My colleague and friend, Mike Edwards, a faculty member at West Point, is now blogging from Kabul, where he is beginning a six-month stint helping to develop language and literacy education there. First and foremost, I wish him a safe journey and look forward to the opportunity to buy him a drink the next time our paths cross. In his most recent post, he describes getting the project underway:
the project our American mentor team has taken on feels enormous and a little bit diffuse, with undefined boundaries or limits beyond that of the departure of the American mentor presence from this extraordinarily young institution of higher education in less than three years, and a philosophy that can mostly be summed up as an orientation toward helping the Afghans draw together and perform all these administrative and curricular and pedagogical tasks, literally inventing the university in its entirety as their own, on their own. I still struggle to get my head around how big a project this is and how many moving parts it has and how swiftly and carefully we have to move.
Put bluntly, I don't envy the challenge before him. When I think about inventing the university, the first thing is that the modern university as we know it is a Western development, specifically from 19th century Germany. The university was part of the modern nation building of Germany and, importantly, it was developed in response to the cultural impact of losing to Napoleon. Arguably, Afghanistan faces a similar cultural and national crisis. It is important to add that there are Muslim institutions of higher learning that date to the 10th century as well as Persian and Indian traditions. So the university does not necessarily mean "Western." That said, one imagines this particular university as participating in the democratic, nation-building enterprise that is part of the larger US mission there.
In the context of all of this, I was thinking about the important role of rhetoric (and ethics). One might argue that Western-style rhetoric is a foundation of a Western-style democracy (and indeed that the failures of our own democracy are at least partly a reflection of the failure of 20th-century rhetorical education). Admittedly, it is difficult to know if the relationship is necessary or not, but certainly the long tradition of rhetoric is present in the founding documents of American government. We might say that our government struggles to be the democracy it imagined itself to be because 1) many citizens (and politicians) have abandoned a civic, democratic rhetoric in favor of a fundamentalist, biblically-inspired hermeneutic (which, ironically, is what our founding fathers were trying to avoid) and 2) a related failure of ethics in favor of a magical faith in capitalism. It's not hard to imagine that Afghanistan will face similar challenges in relation to religion and global economics. We've seen these two forces pitted against each other at least since Benjamin Barber wrote "Jihad vs. McWorld" in 1992. In this light, it may be that a rhetorical education will be a factor in the fate of democracy in Afghanistan.
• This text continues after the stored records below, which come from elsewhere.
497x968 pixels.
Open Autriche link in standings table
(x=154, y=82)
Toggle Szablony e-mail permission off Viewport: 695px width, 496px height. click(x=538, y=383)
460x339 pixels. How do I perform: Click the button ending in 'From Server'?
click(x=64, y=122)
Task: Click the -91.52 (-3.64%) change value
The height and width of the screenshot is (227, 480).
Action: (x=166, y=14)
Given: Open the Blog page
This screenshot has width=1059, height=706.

In any case, I've been thinking about this in the context of last night's State of the Union. Once again, Obama made the case for the importance of education.... in science, technology, engineering, and mathematics. I don't disagree. We need to improve in STEM education. And these fields will be important in improving our economy and addressing many of the problems we face as a planet. At the same time, I can't help but think that many of the problems we have created have been the result of a failure of rhetoric and ethics and that our continuing disregard for that fact means that we can expect future problems of the same kinds.
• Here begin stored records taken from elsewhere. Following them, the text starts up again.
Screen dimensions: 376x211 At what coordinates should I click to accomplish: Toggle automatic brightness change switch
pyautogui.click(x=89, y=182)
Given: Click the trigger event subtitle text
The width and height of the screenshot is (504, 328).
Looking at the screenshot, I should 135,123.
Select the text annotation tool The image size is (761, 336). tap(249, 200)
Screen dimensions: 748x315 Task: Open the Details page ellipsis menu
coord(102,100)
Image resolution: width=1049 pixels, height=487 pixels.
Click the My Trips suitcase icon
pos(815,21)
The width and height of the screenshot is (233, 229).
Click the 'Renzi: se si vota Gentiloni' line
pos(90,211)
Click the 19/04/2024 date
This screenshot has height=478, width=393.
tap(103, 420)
The meltdown of our economy wasn't caused by a technoscientific deficit, nor was it a result of a mathematical error. It was fundamentally an ethical problem. And by that I do not simply mean that people on Wall St were greedy, though that's part of it. There was a failure to govern, both on the part of the government and on our part as citizens. If we want to prevent future failures of this kind, it isn't enough to educate a generation of scientifically literate students. Similarly, the crippling stagnation of American politics won't be solved by streamlining technologies or by electing politicians with a stronger background in science. In my view, a central element of rhetoric is the art of communicating and working with people with whom you disagree. In Washington, we can agree that the government's responsibility is to govern. Maybe that's all we agree on and obviously we disagree about the form that governing should take. Nevertheless, we need to work together to do that governing. Rhetoric is the mechanism by which that is accomplished.
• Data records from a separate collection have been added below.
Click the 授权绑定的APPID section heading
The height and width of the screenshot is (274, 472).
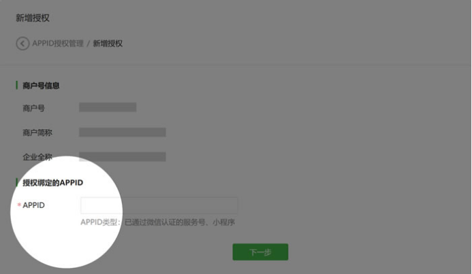tap(53, 183)
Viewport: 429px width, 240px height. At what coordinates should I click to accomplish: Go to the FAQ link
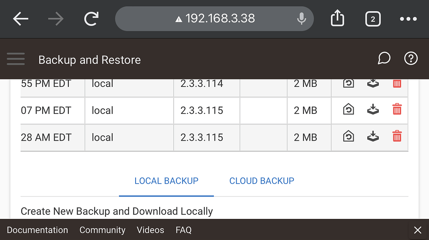point(184,230)
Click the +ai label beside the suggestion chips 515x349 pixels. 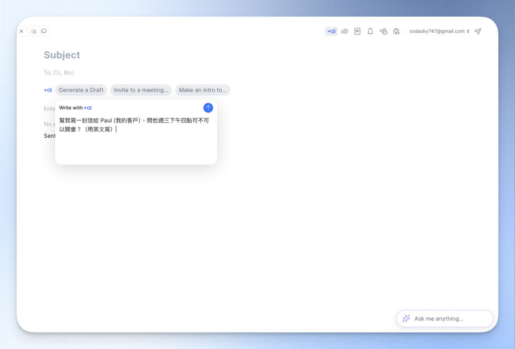tap(48, 90)
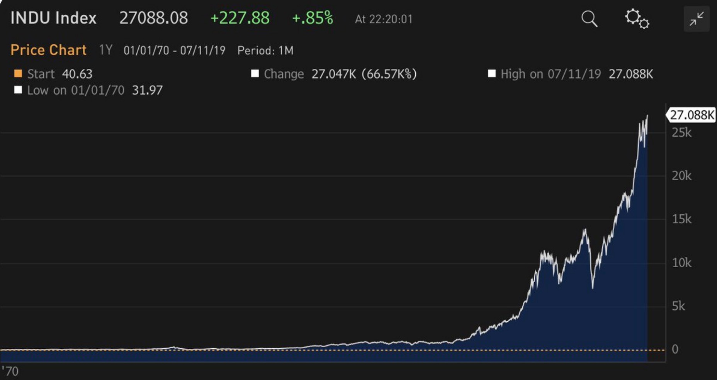This screenshot has width=717, height=380.
Task: Click the +.85% percent change value
Action: tap(312, 18)
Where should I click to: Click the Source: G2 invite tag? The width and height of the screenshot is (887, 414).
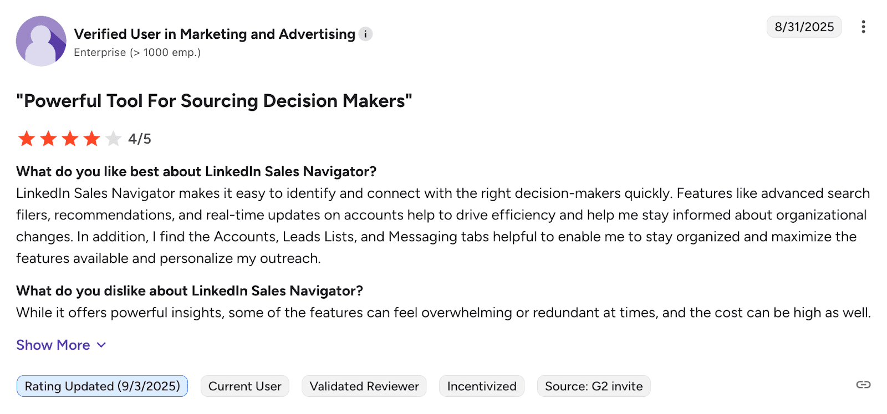593,386
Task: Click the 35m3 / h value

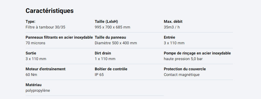Action: [x=172, y=27]
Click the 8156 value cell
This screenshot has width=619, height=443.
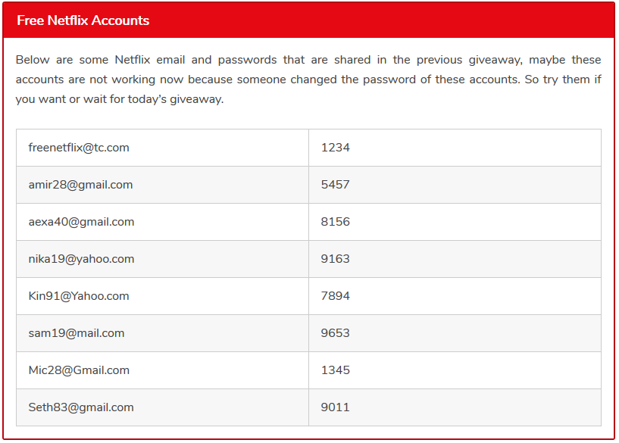pos(455,222)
Unfortunately, few Americans, even few, well-educated Americans, have much of an understanding of rhetoric. In America, changing one's mind is considered... what? Weak? Inappropriate? Unmanly? UnAmerican? We aren't allowed to be persuaded. In fact, in political discourse it even seems to be inappropriate to listen to a disenting opinion. It's not hard to extrapolate the kinds of problems that might result. Of course, money talks. Maybe an education in rhetoric and ethics, along with one in math and science, might help Americans realize why our current situation is untenable. So if we can figure out how to create a democracy in Afghanistan then maybe we can learn from that lesson how to create one here as well.